Lilium candidum, the Madonna lily or white lily, is a plant in the true lily family. It is native to the Balkans and Middle East, and naturalized in other parts of Europe, including France, Italy, and Ukraine, and in North Africa, the Canary Islands, Mexico, and other regions. It has been cultivated since antiquity, for at least 3,000 years, and has great symbolic value since then for many cultures. It is susceptible to several virus diseases common to lilies, and especially to Botrytis fungus. One technique to avoid problems with viruses is to grow plants from seed instead of bulblets.

==Description==
It forms bulbs at ground level, and, unlike other lilies, grows a basal rosette of leaves during winter, which die the following summer. A leafy floral stem, which generally grows 1.2 m tall, but exceptionally 2 m tall, emerges in late spring and bears several sweetly and very fragrant flowers in summer. The flowers are pure white and tinted yellow in their throats.

==In culture==
Madonna lilies are depicted commonly in ancient Minoan frescoes, most famously in Prince of the Lilies in the palace of Knossos, but also in the "House of the Lilies" in Amnisos, while lilies coloured red are depicted on a shrine in a Xesté 3 fresco and the "Spring Fresco" in Akrotiri. The reasoning behind red lilies is unknown.

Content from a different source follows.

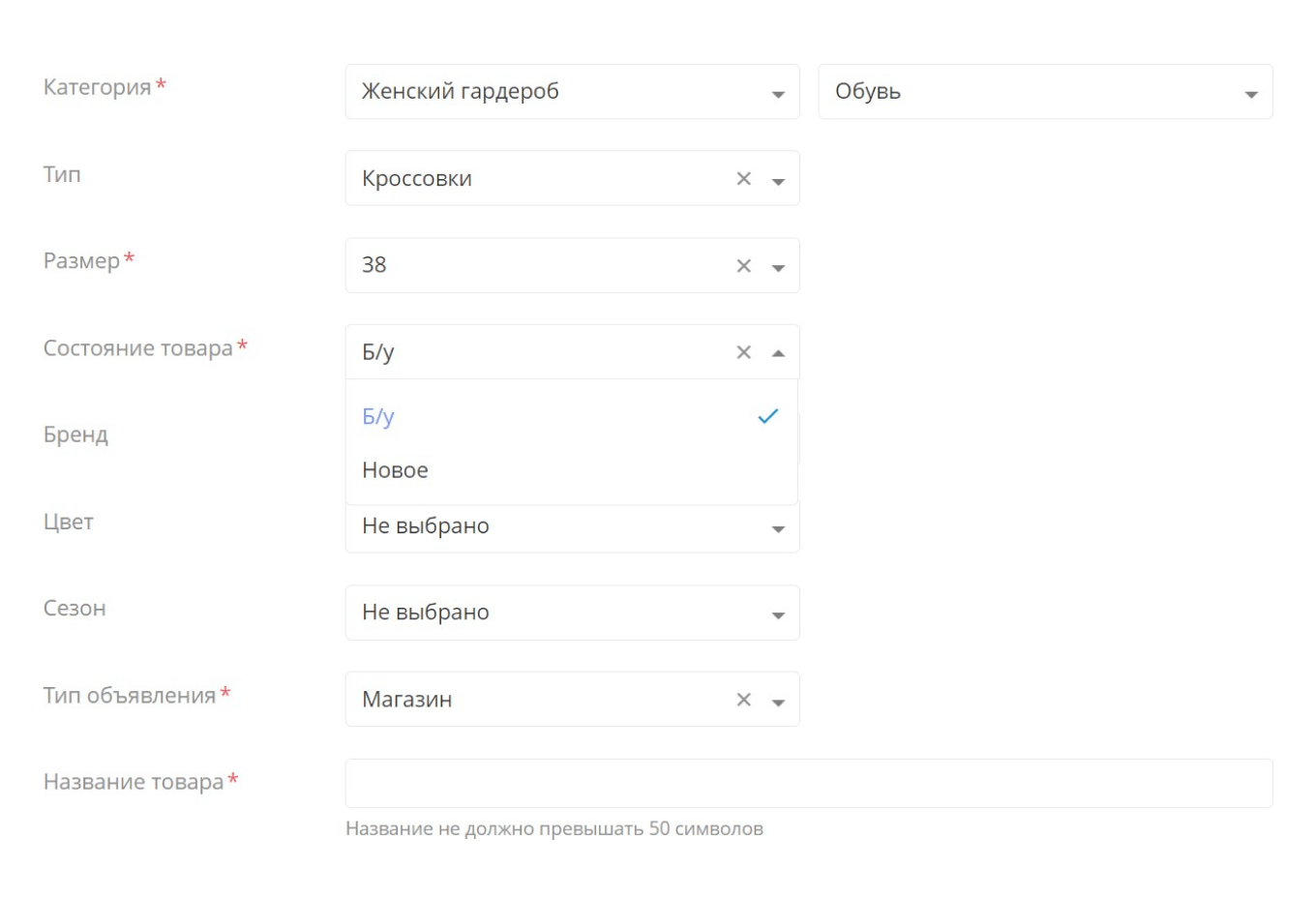
Task: Clear the size "38" value
Action: tap(743, 265)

Some translations of the Bible identify the Hebrew word Shoshannah as "lily" in the Song of Songs: "As the lily among thorns, so is my love among the daughters." (Song of Songs, 2:2 (KJV)) Customarily it is translated as "rose". For example, Abraham ibn Ezra described it as a white flower, which has a good fragrance, and has a six petaled flower and six stamens. But its identity is uncertain, because it typically grows in montane places and not in valleys as the phrase "the lily of the valleys" would have it.

The Bible describes King Solomon's Temple as adorned with designs of Madonna lilies on the columns, and on the brazen Sea (Laver).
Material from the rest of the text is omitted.